▶ **Instructions to follow**: The line with "You are a GUI" marks where to begin; print it and all lines after it in the material below exactly, skipping pictures.
#### Data shown ####
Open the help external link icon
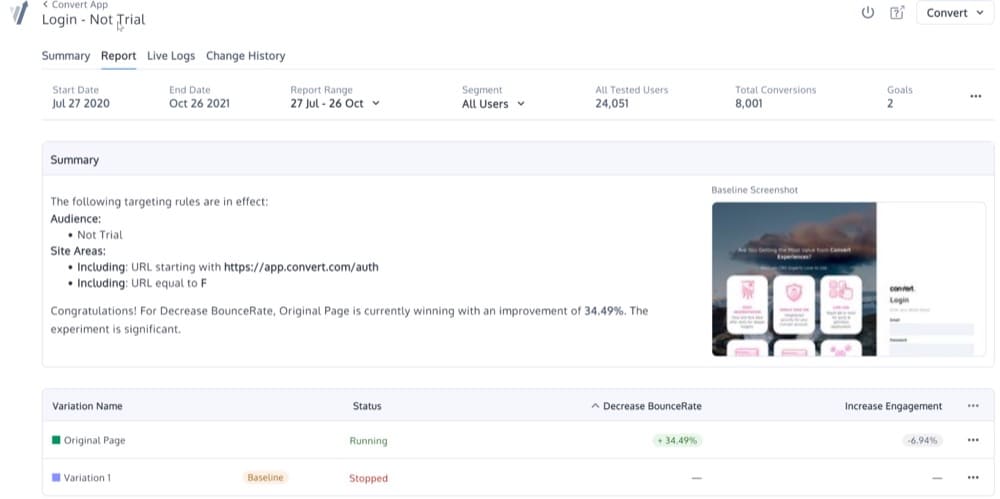Screen dimensions: 1000x499 (x=897, y=13)
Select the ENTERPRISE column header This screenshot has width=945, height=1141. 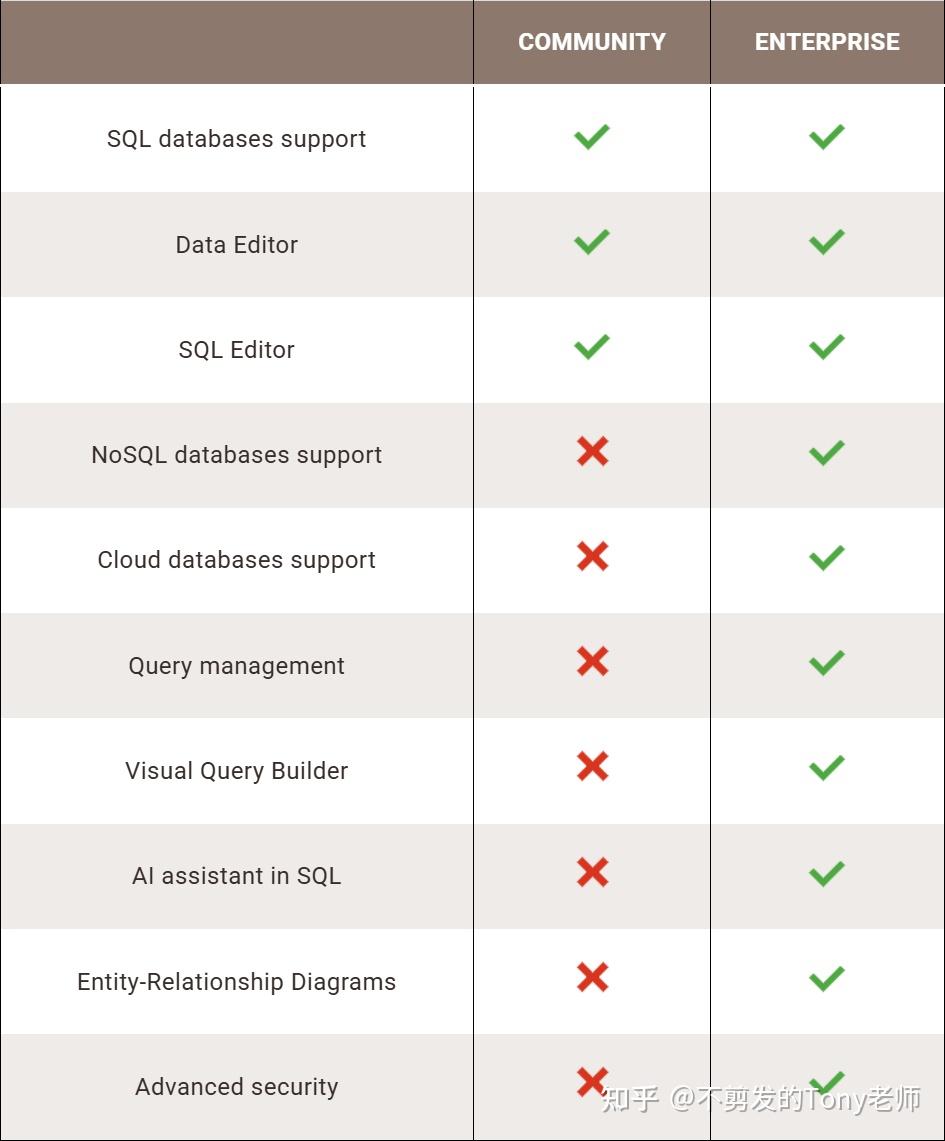[x=827, y=42]
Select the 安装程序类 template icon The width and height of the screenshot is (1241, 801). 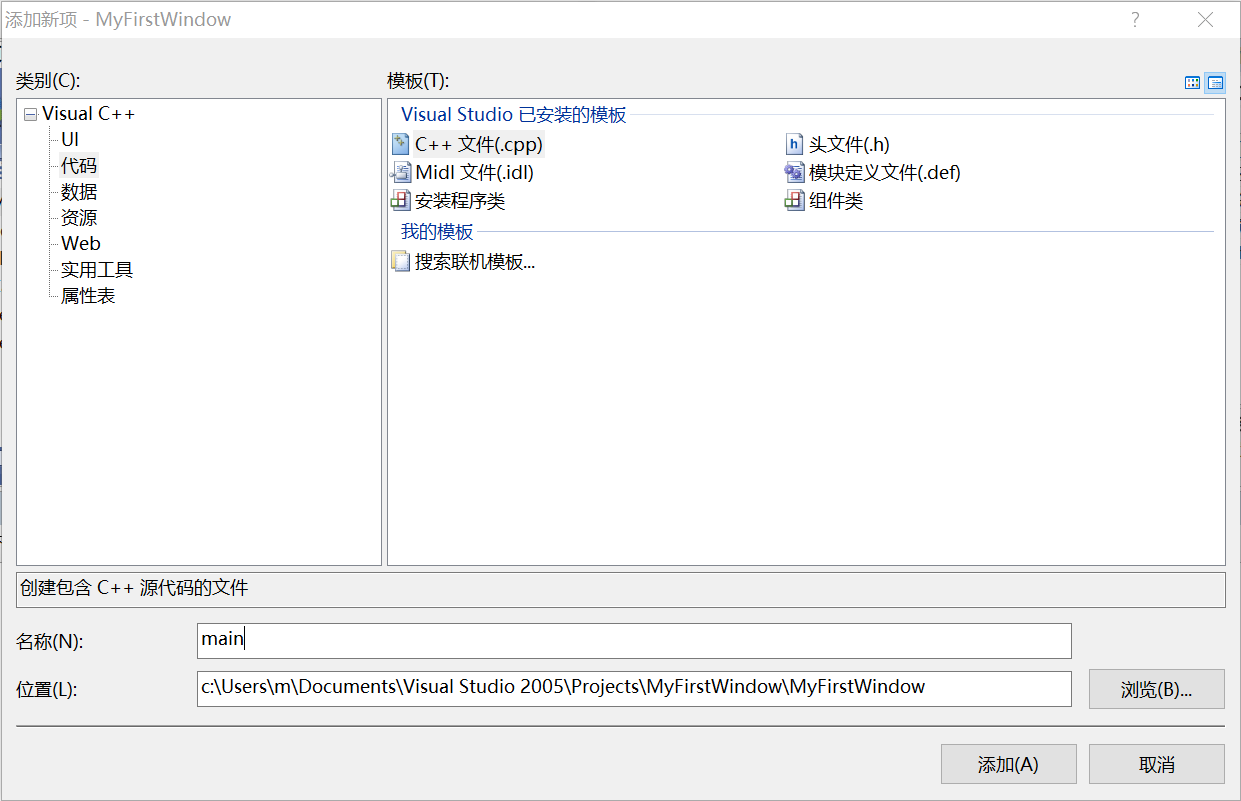pos(401,201)
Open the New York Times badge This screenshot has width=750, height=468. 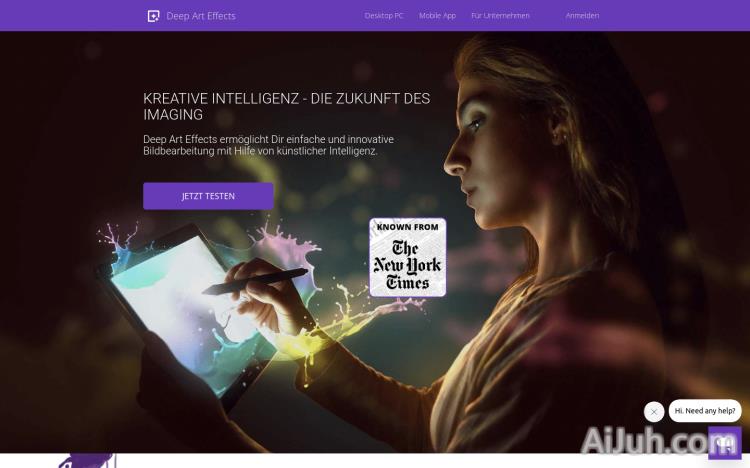pyautogui.click(x=408, y=257)
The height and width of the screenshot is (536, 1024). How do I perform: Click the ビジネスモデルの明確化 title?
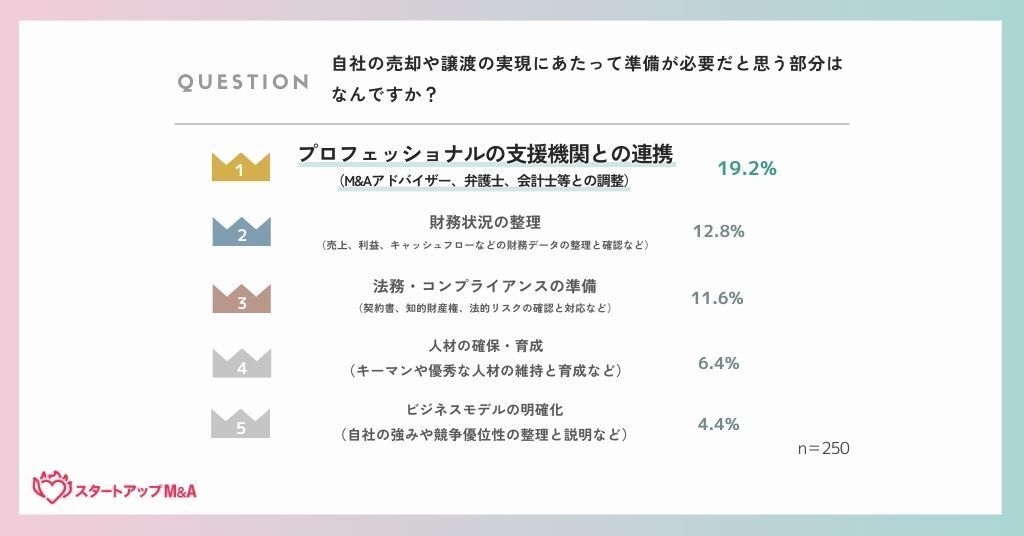pyautogui.click(x=485, y=409)
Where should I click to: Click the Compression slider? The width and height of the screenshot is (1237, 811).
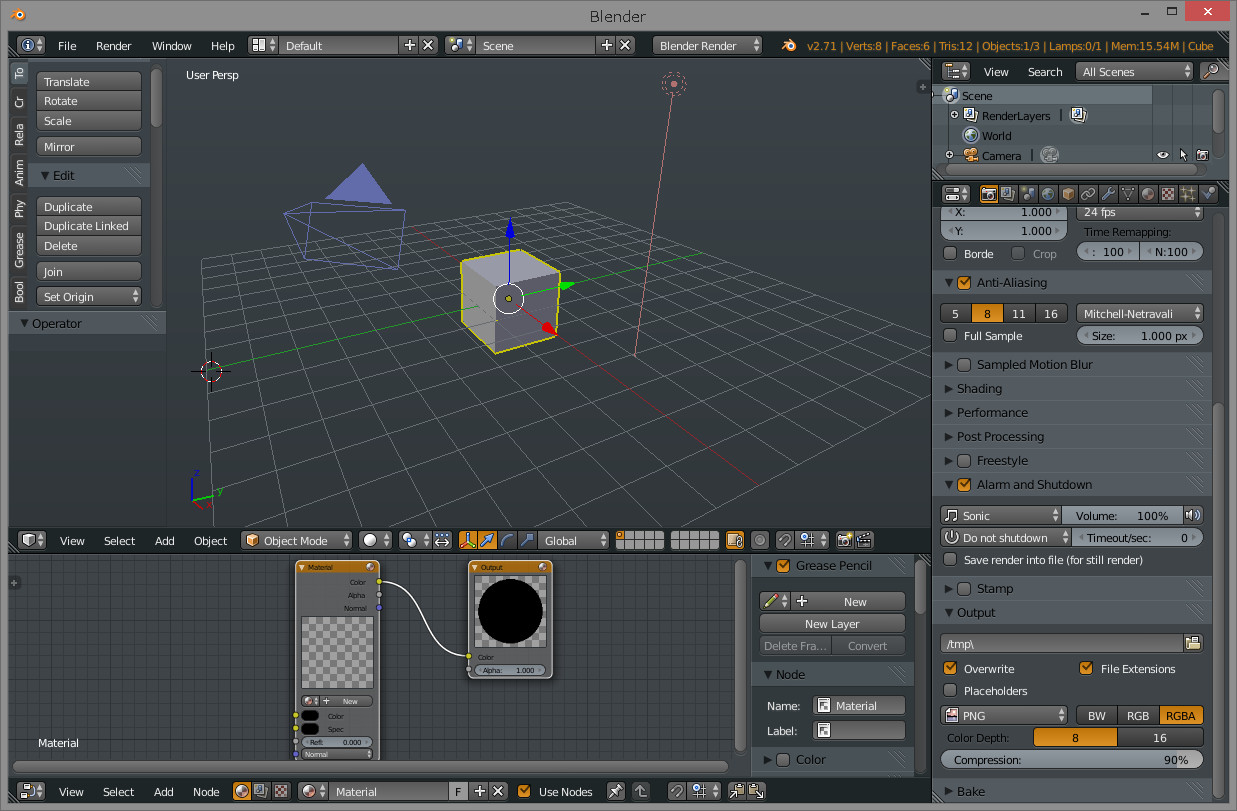1071,760
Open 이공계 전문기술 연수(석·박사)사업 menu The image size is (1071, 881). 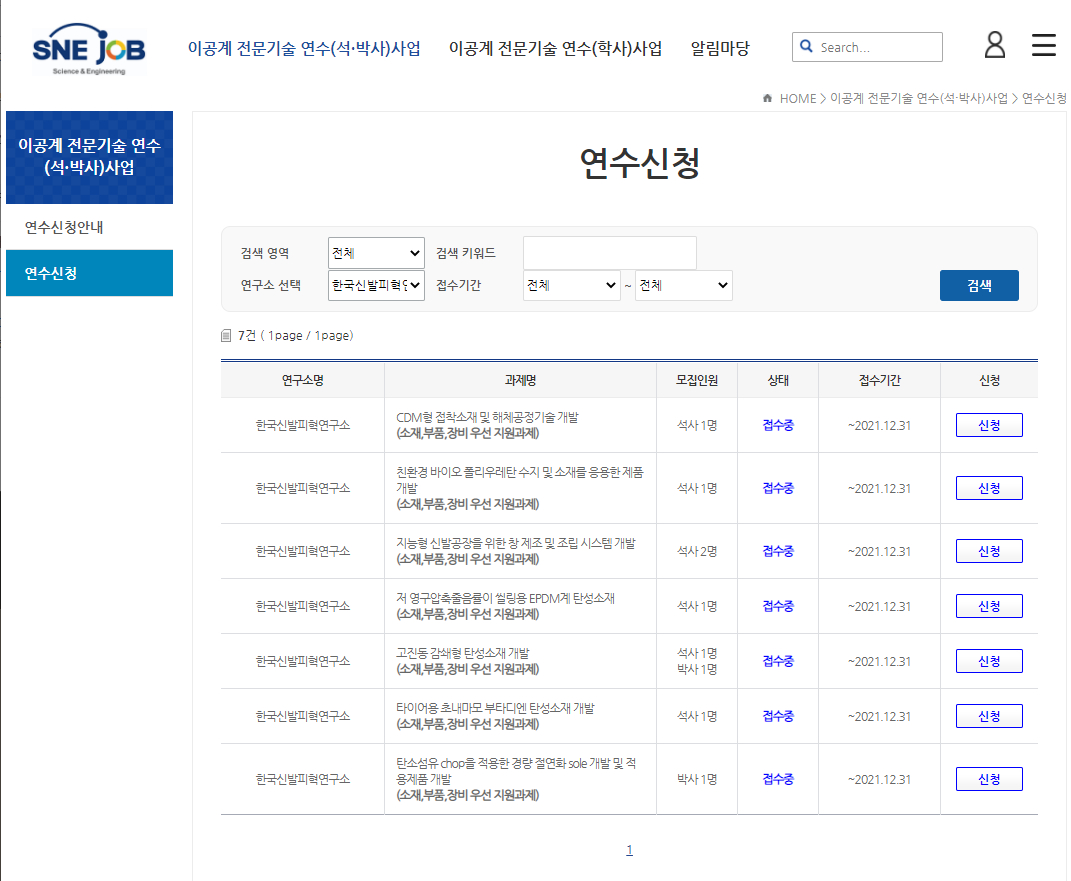[304, 48]
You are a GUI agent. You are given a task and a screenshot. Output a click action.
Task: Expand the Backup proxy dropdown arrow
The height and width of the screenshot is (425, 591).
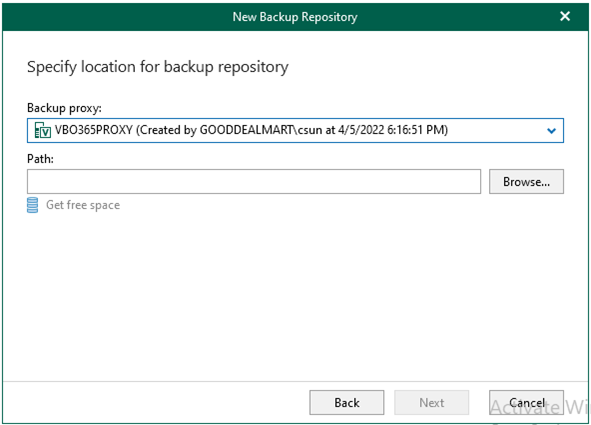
####
▶ **Answer to this exercise**:
You are a GUI agent. You are given a task and a screenshot. Output a click action.
Task: Expand the Backup proxy dropdown arrow
The height and width of the screenshot is (425, 591).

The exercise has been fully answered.